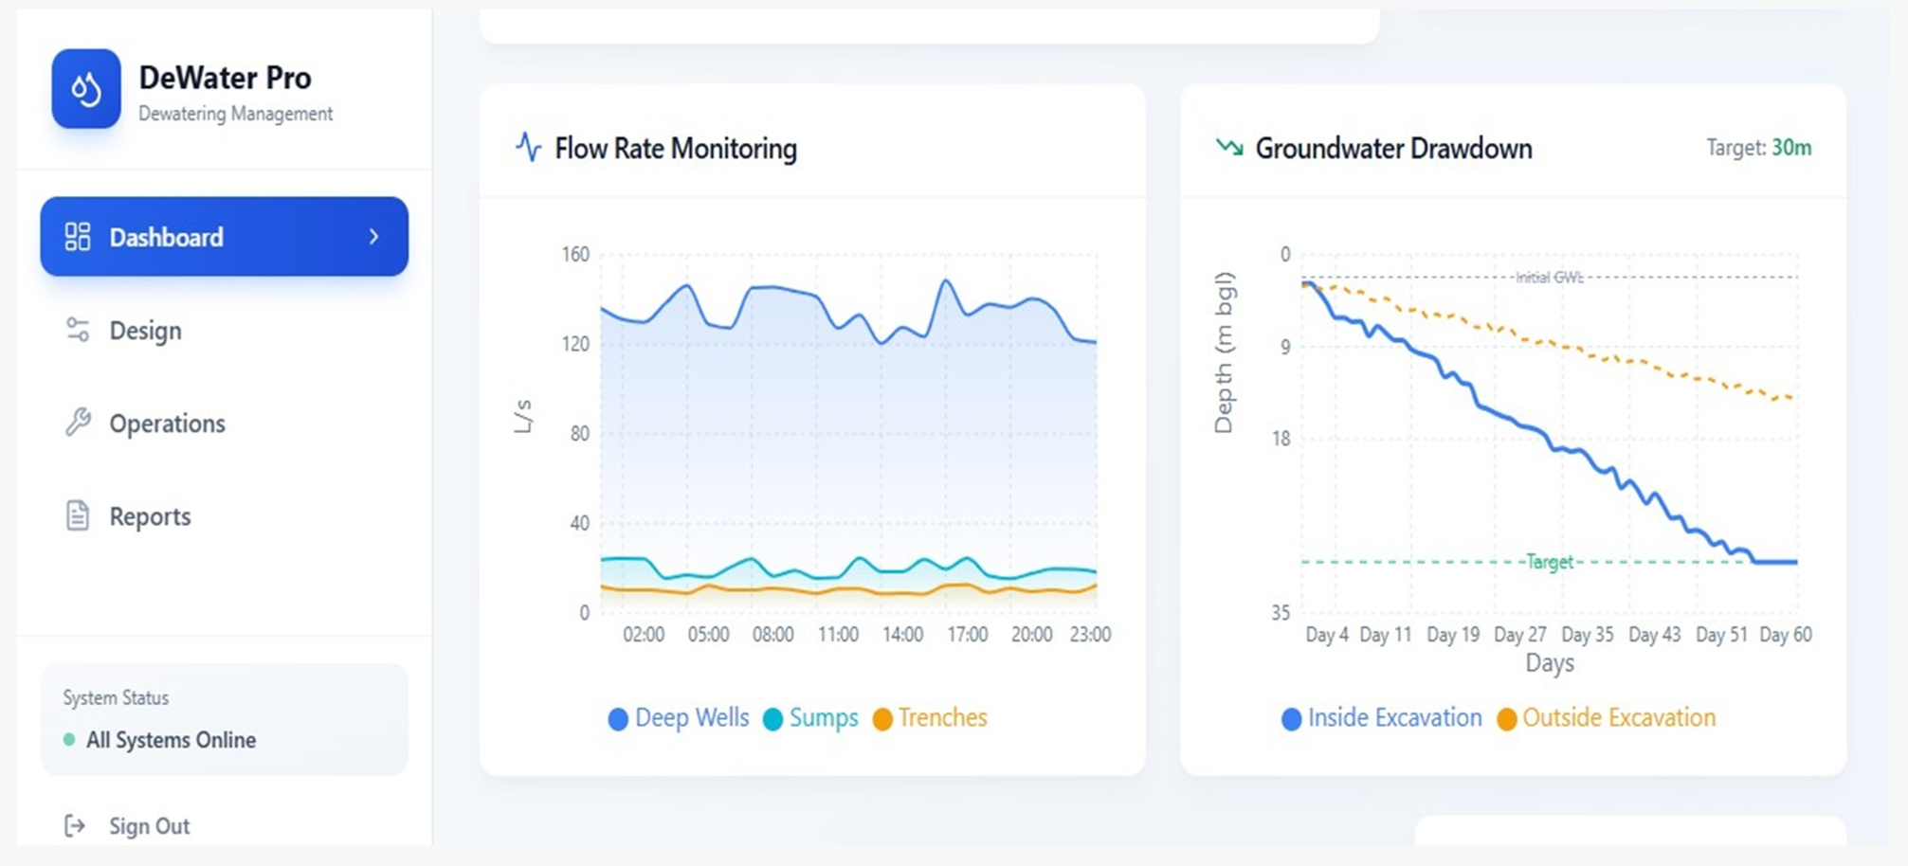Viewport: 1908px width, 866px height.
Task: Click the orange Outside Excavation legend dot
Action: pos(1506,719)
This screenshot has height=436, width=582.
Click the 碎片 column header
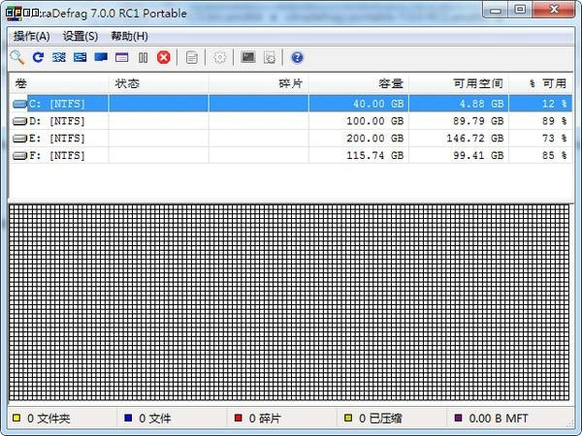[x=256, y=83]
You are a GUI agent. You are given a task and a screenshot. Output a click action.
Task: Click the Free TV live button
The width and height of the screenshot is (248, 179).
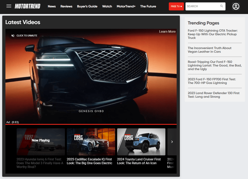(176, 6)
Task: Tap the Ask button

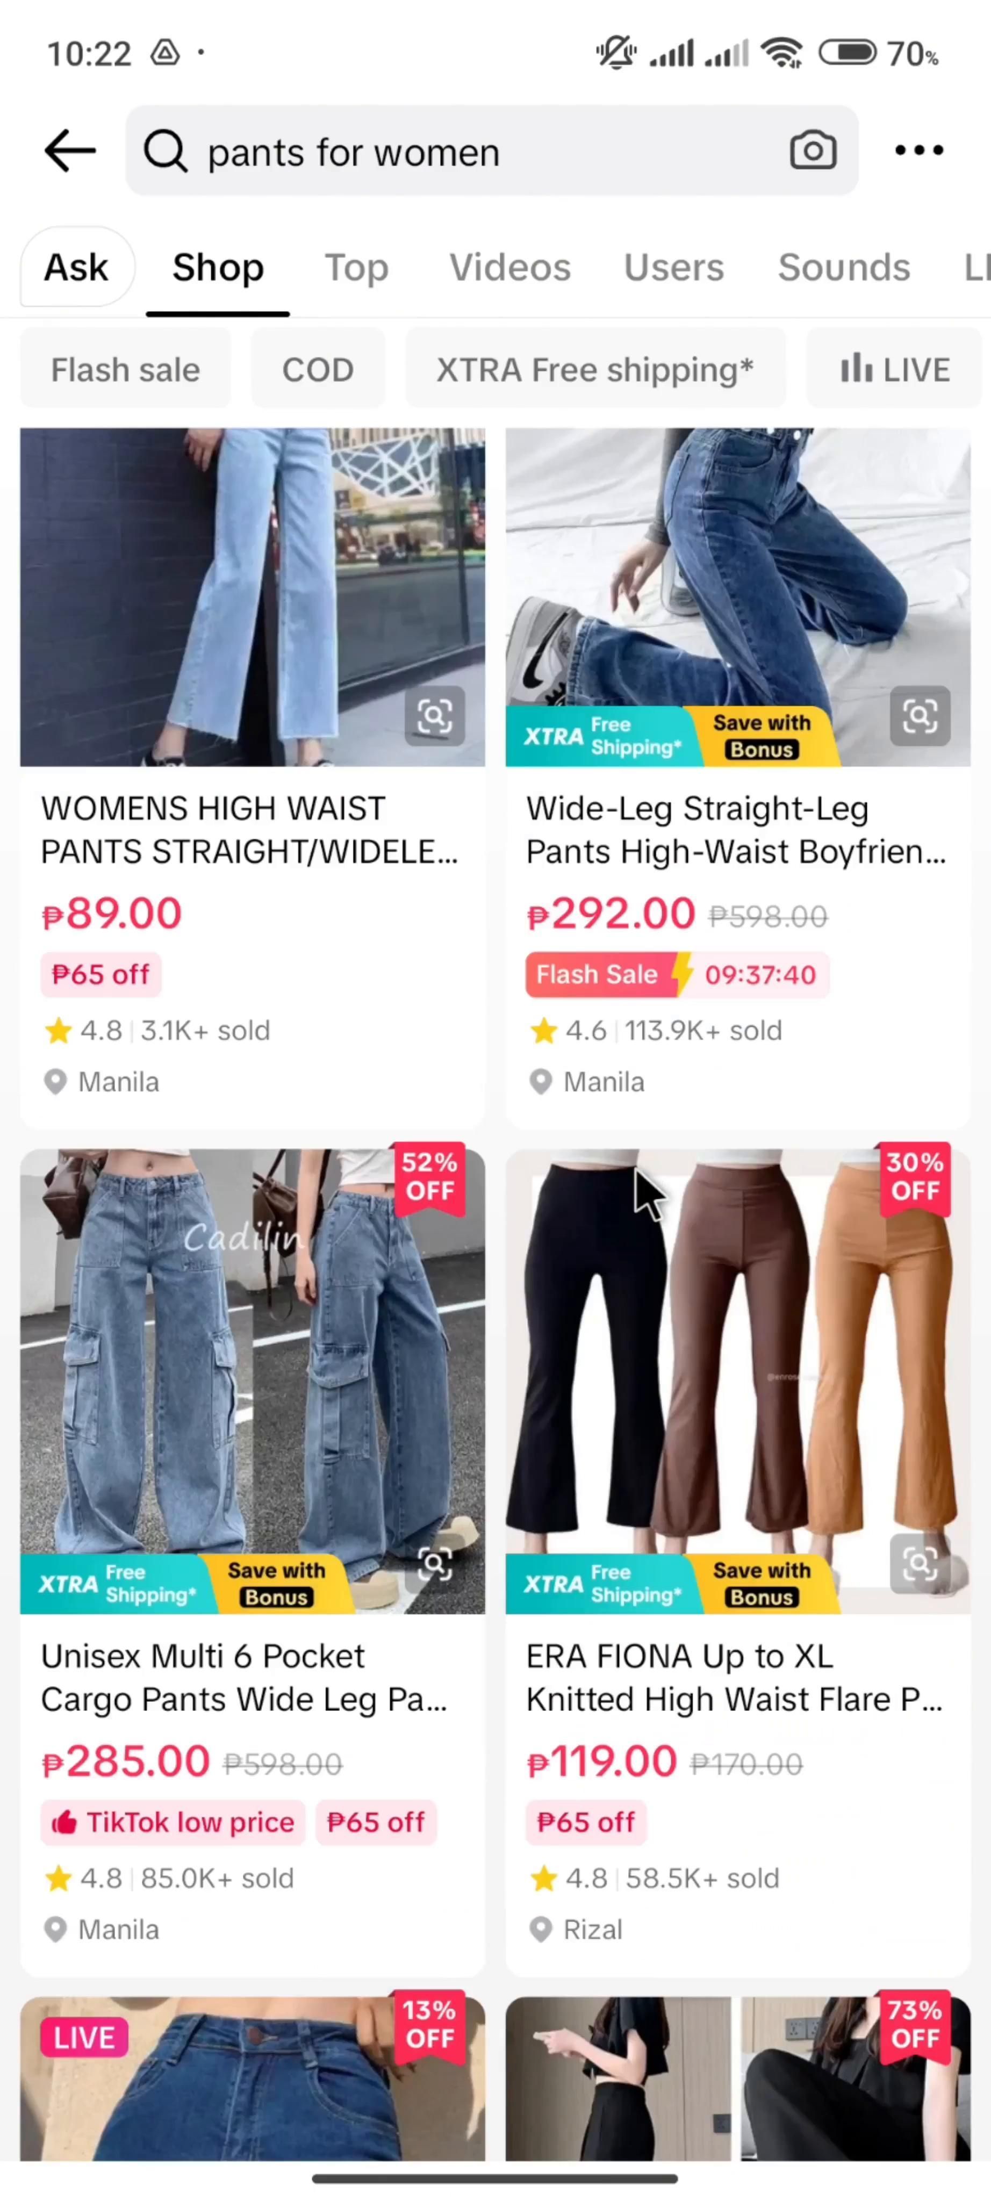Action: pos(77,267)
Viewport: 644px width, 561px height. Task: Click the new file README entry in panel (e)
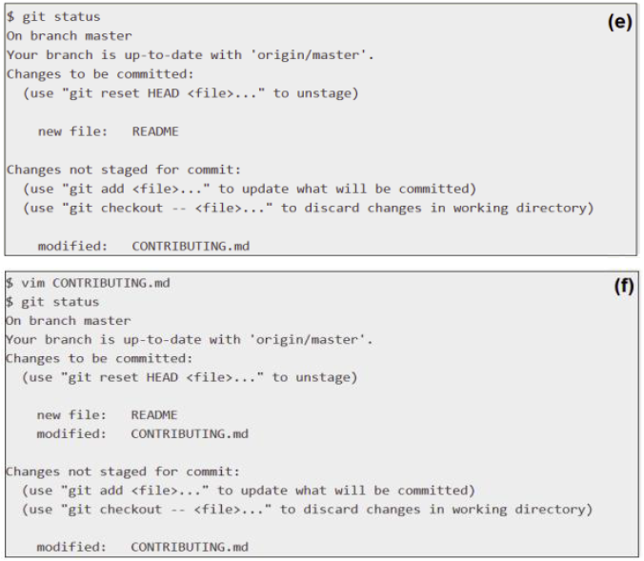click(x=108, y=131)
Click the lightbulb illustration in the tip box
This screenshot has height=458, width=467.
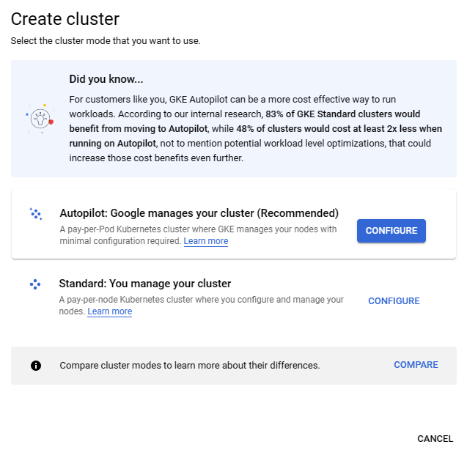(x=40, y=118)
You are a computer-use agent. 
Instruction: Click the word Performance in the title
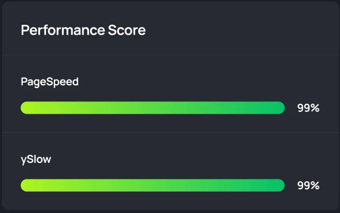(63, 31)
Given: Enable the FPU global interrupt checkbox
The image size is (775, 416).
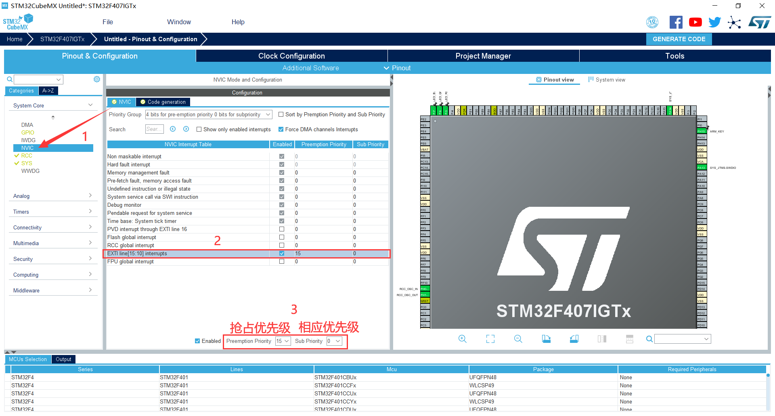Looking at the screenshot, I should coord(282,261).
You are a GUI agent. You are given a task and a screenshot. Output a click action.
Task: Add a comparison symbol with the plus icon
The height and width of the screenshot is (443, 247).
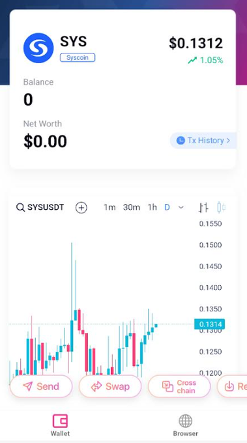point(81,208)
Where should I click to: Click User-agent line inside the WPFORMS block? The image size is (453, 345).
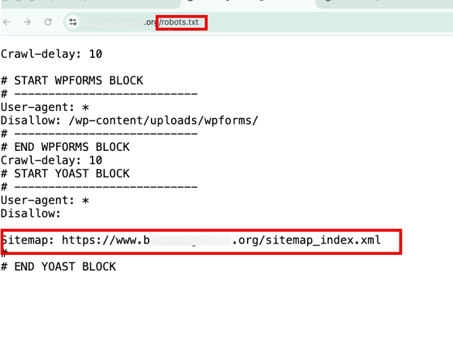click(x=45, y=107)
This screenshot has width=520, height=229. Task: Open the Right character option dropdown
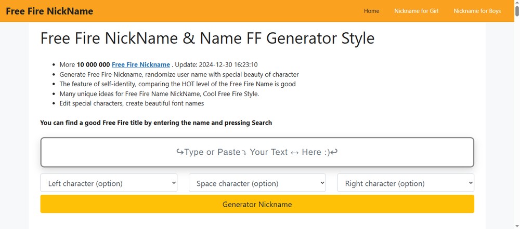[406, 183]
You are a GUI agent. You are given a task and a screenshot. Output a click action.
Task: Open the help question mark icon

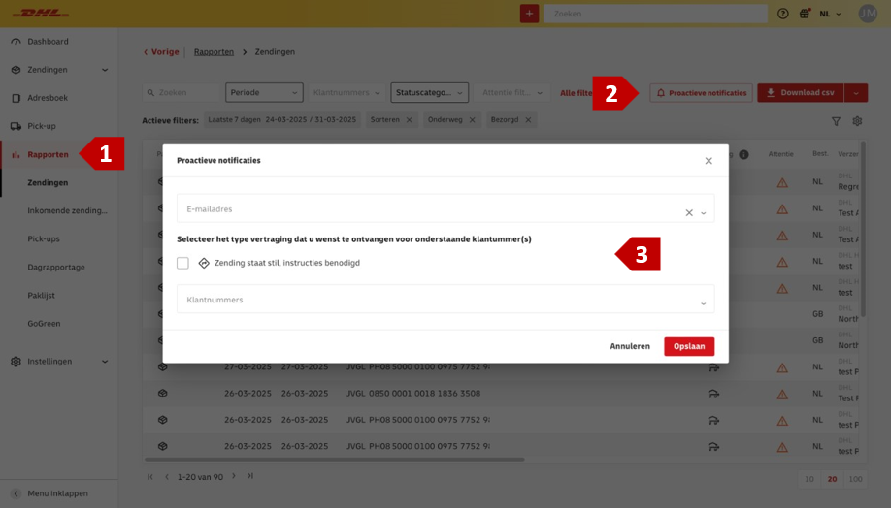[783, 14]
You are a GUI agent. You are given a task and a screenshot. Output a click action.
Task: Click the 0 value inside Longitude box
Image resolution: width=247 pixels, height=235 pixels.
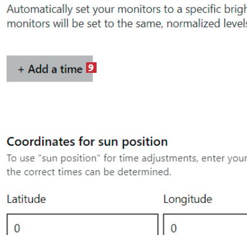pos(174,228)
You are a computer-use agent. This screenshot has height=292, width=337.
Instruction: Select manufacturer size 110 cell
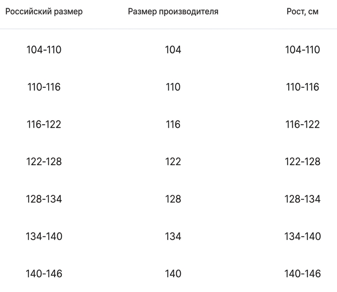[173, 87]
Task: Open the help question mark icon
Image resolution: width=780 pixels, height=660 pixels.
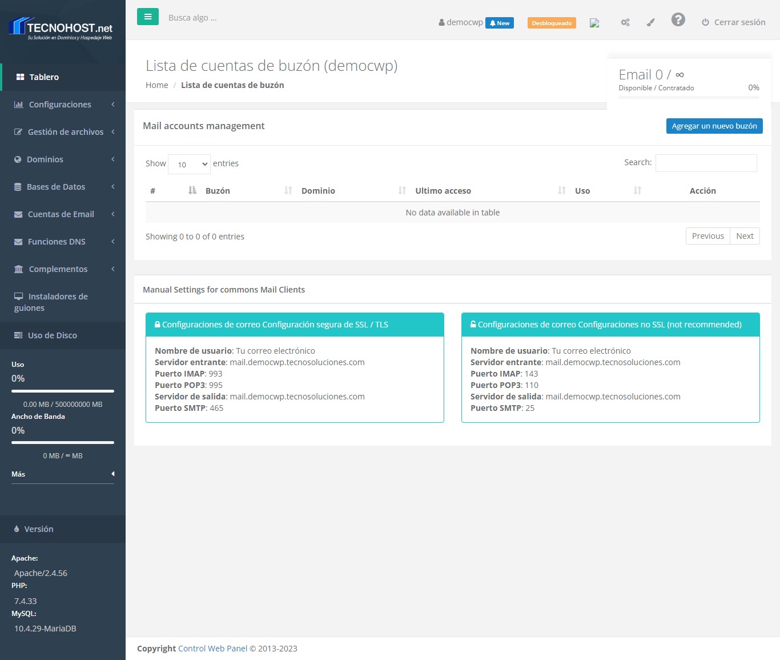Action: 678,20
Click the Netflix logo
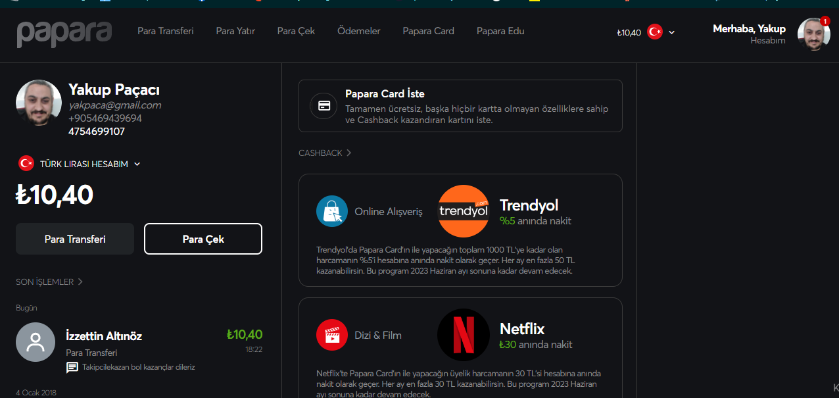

----------

WORK INSTRUCTIONS
Go through the records above, find every line with the word "computer", and list those lines.

EXERCISE ANSWER
You are a computer-use agent. 
You are a computer-use agent. This screenshot has height=292, width=337.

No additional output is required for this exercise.